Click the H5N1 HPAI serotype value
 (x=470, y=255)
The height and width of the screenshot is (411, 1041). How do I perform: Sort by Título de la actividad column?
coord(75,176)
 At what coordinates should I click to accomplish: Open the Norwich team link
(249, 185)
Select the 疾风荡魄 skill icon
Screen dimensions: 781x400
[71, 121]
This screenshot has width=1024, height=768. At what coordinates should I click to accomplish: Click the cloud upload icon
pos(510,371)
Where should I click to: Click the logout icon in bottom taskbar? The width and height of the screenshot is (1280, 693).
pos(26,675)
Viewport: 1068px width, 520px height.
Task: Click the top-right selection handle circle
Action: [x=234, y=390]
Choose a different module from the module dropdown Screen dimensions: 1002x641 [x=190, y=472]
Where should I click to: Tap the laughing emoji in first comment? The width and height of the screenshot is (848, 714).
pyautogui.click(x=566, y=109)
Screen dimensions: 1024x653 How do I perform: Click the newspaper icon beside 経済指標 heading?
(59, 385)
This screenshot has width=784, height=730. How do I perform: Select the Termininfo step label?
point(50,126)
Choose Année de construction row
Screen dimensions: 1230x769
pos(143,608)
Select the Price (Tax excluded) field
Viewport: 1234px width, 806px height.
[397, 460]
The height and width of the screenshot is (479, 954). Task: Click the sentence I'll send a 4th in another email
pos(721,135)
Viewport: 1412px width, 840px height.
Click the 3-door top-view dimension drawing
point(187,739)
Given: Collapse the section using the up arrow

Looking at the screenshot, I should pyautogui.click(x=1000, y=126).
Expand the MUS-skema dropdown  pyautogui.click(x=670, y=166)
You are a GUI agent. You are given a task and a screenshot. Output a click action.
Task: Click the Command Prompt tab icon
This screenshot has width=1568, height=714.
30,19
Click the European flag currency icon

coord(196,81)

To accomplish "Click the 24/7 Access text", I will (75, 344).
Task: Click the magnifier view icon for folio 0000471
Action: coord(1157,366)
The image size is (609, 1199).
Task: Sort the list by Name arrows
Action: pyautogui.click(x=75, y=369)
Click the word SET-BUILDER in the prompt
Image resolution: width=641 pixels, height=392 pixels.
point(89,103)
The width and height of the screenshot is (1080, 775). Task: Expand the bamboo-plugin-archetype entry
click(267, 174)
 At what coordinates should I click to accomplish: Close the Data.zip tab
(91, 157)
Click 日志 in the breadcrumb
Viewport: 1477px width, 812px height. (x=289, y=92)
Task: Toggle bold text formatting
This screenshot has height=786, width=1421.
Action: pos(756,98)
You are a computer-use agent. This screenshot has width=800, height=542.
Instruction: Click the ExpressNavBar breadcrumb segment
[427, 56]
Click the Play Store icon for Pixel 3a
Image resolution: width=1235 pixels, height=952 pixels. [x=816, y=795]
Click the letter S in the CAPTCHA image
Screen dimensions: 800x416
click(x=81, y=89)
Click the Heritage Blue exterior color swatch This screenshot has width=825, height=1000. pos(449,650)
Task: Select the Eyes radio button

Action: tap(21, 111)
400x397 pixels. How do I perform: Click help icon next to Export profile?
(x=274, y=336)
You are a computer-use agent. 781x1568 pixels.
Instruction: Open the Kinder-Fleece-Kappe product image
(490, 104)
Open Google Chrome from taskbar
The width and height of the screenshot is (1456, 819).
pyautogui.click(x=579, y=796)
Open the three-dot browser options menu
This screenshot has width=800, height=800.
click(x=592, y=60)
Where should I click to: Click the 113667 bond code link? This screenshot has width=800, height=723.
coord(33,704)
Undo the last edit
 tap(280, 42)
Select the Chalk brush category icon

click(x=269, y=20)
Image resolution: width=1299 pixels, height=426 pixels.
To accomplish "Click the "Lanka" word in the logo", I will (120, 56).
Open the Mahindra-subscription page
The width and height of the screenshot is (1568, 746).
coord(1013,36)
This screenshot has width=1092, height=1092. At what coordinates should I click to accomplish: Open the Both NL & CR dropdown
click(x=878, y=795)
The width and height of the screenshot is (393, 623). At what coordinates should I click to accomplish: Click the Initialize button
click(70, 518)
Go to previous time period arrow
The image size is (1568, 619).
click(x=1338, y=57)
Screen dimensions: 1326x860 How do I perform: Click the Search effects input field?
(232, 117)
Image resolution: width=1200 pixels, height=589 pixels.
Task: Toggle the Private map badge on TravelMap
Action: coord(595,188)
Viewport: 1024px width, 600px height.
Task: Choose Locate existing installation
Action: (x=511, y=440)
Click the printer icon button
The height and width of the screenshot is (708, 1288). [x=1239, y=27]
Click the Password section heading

____________________

◆ **Goal**
Lay out every one of the lines above as a Markdown table with two columns, Row and Line. Number the rows in order and leave out the blank lines.

◆ **Task solution**
| Row | Line |
|---|---|
| 1 | Click the H5N1 HPAI serotype value |
| 2 |  (x=470, y=255) |
| 3 | The height and width of the screenshot is (411, 1041). How do I perform: Sort by Título de la actividad column? |
| 4 | coord(75,176) |
| 5 |  At what coordinates should I click to accomplish: Open the Norwich team link |
| 6 | (249, 185) |
| 7 | Select the 疾风荡魄 skill icon |
| 8 | Screen dimensions: 781x400 |
| 9 | [71, 121] |
| 10 | This screenshot has width=1024, height=768. At what coordinates should I click to accomplish: Click the cloud upload icon |
| 11 | pos(510,371) |
| 12 | Where should I click to: Click the logout icon in bottom taskbar? The width and height of the screenshot is (1280, 693). |
| 13 | pos(26,675) |
| 14 | Viewport: 1068px width, 520px height. |
| 15 | Task: Click the top-right selection handle circle |
| 16 | Action: [x=234, y=390] |
| 17 | Choose a different module from the module dropdown Screen dimensions: 1002x641 [x=190, y=472] |
| 18 | Where should I click to: Tap the laughing emoji in first comment? The width and height of the screenshot is (848, 714). |
| 19 | pyautogui.click(x=566, y=109) |
| 20 | Screen dimensions: 1024x653 How do I perform: Click the newspaper icon beside 経済指標 heading? |
| 21 | (59, 385) |
| 22 | This screenshot has width=784, height=730. How do I perform: Select the Termininfo step label? |
| 23 | point(50,126) |
| 24 | Choose Année de construction row |
| 25 | Screen dimensions: 1230x769 |
| 26 | pos(143,608) |
| 27 | Select the Price (Tax excluded) field |
| 28 | Viewport: 1234px width, 806px height. |
| 29 | [397, 460] |
| 30 | The height and width of the screenshot is (479, 954). Task: Click the sentence I'll send a 4th in another email |
| 31 | pos(721,135) |
| 32 | Viewport: 1412px width, 840px height. |
| 33 | Click the 3-door top-view dimension drawing |
| 34 | point(187,739) |
| 35 | Given: Collapse the section using the up arrow |
| 36 | Looking at the screenshot, I should pyautogui.click(x=1000, y=126). |
| 37 | Expand the MUS-skema dropdown  pyautogui.click(x=670, y=166) |
| 38 | You are a GUI agent. You are given a task and a screenshot. Output a click action. |
| 39 | Task: Click the Command Prompt tab icon |
| 40 | This screenshot has width=1568, height=714. |
| 41 | 30,19 |
| 42 | Click the European flag currency icon |
| 43 | coord(196,81) |
| 44 | To accomplish "Click the 24/7 Access text", I will (75, 344). |
| 45 | Task: Click the magnifier view icon for folio 0000471 |
| 46 | Action: coord(1157,366) |
| 47 | The image size is (609, 1199). |
| 48 | Task: Sort the list by Name arrows |
| 49 | Action: pyautogui.click(x=75, y=369) |
| 50 | Click the word SET-BUILDER in the prompt |
| 51 | Image resolution: width=641 pixels, height=392 pixels. |
| 52 | point(89,103) |
| 53 | The width and height of the screenshot is (1080, 775). Task: Expand the bamboo-plugin-archetype entry |
| 54 | click(267, 174) |
| 55 |  At what coordinates should I click to accomplish: Close the Data.zip tab |
| 56 | (91, 157) |
| 57 | Click 日志 in the breadcrumb |
| 58 | Viewport: 1477px width, 812px height. (x=289, y=92) |
| 59 | Task: Toggle bold text formatting |
| 60 | This screenshot has height=786, width=1421. |
| 61 | Action: pos(756,98) |
| 62 | You are a computer-use agent. This screenshot has width=800, height=542. |
| 63 | Instruction: Click the ExpressNavBar breadcrumb segment |
| 64 | [427, 56] |
| 65 | Click the Play Store icon for Pixel 3a |
| 66 | Image resolution: width=1235 pixels, height=952 pixels. [x=816, y=795] |
| 67 | Click the letter S in the CAPTCHA image |
| 68 | Screen dimensions: 800x416 |
| 69 | click(x=81, y=89) |
| 70 | Click the Heritage Blue exterior color swatch This screenshot has width=825, height=1000. pos(449,650) |
| 71 | Task: Select the Eyes radio button |
| 72 | Action: tap(21, 111) |
| 73 | 400x397 pixels. How do I perform: Click help icon next to Export profile? |
| 74 | (x=274, y=336) |
| 75 | You are a computer-use agent. 781x1568 pixels. |
| 76 | Instruction: Open the Kinder-Fleece-Kappe product image |
| 77 | (490, 104) |
| 78 | Open Google Chrome from taskbar |
| 79 | The width and height of the screenshot is (1456, 819). |
| 80 | pyautogui.click(x=579, y=796) |
| 81 | Open the three-dot browser options menu |
| 82 | This screenshot has width=800, height=800. |
| 83 | click(x=592, y=60) |
| 84 | Where should I click to: Click the 113667 bond code link? This screenshot has width=800, height=723. |
| 85 | coord(33,704) |
| 86 | Undo the last edit |
| 87 |  tap(280, 42) |
| 88 | Select the Chalk brush category icon |
| 89 | click(x=269, y=20) |
| 90 | Image resolution: width=1299 pixels, height=426 pixels. |
| 91 | To accomplish "Click the "Lanka" word in the logo", I will (120, 56). |
| 92 | Open the Mahindra-subscription page |
| 93 | The width and height of the screenshot is (1568, 746). |
| 94 | coord(1013,36) |
| 95 | This screenshot has width=1092, height=1092. At what coordinates should I click to accomplish: Open the Both NL & CR dropdown |
| 96 | click(x=878, y=795) |
| 97 | The width and height of the screenshot is (393, 623). At what coordinates should I click to accomplish: Click the Initialize button |
| 98 | click(70, 518) |
| 99 | Go to previous time period arrow |
| 100 | The image size is (1568, 619). |
| 101 | click(x=1338, y=57) |
| 102 | Screen dimensions: 1326x860 How do I perform: Click the Search effects input field? |
| 103 | (232, 117) |
| 104 | Image resolution: width=1200 pixels, height=589 pixels. |
| 105 | Task: Toggle the Private map badge on TravelMap |
| 106 | Action: coord(595,188) |
| 107 | Viewport: 1024px width, 600px height. |
| 108 | Task: Choose Locate existing installation |
| 109 | Action: (x=511, y=440) |
| 110 | Click the printer icon button |
| 111 | The height and width of the screenshot is (708, 1288). [x=1239, y=27] |
| 112 | Click the Password section heading |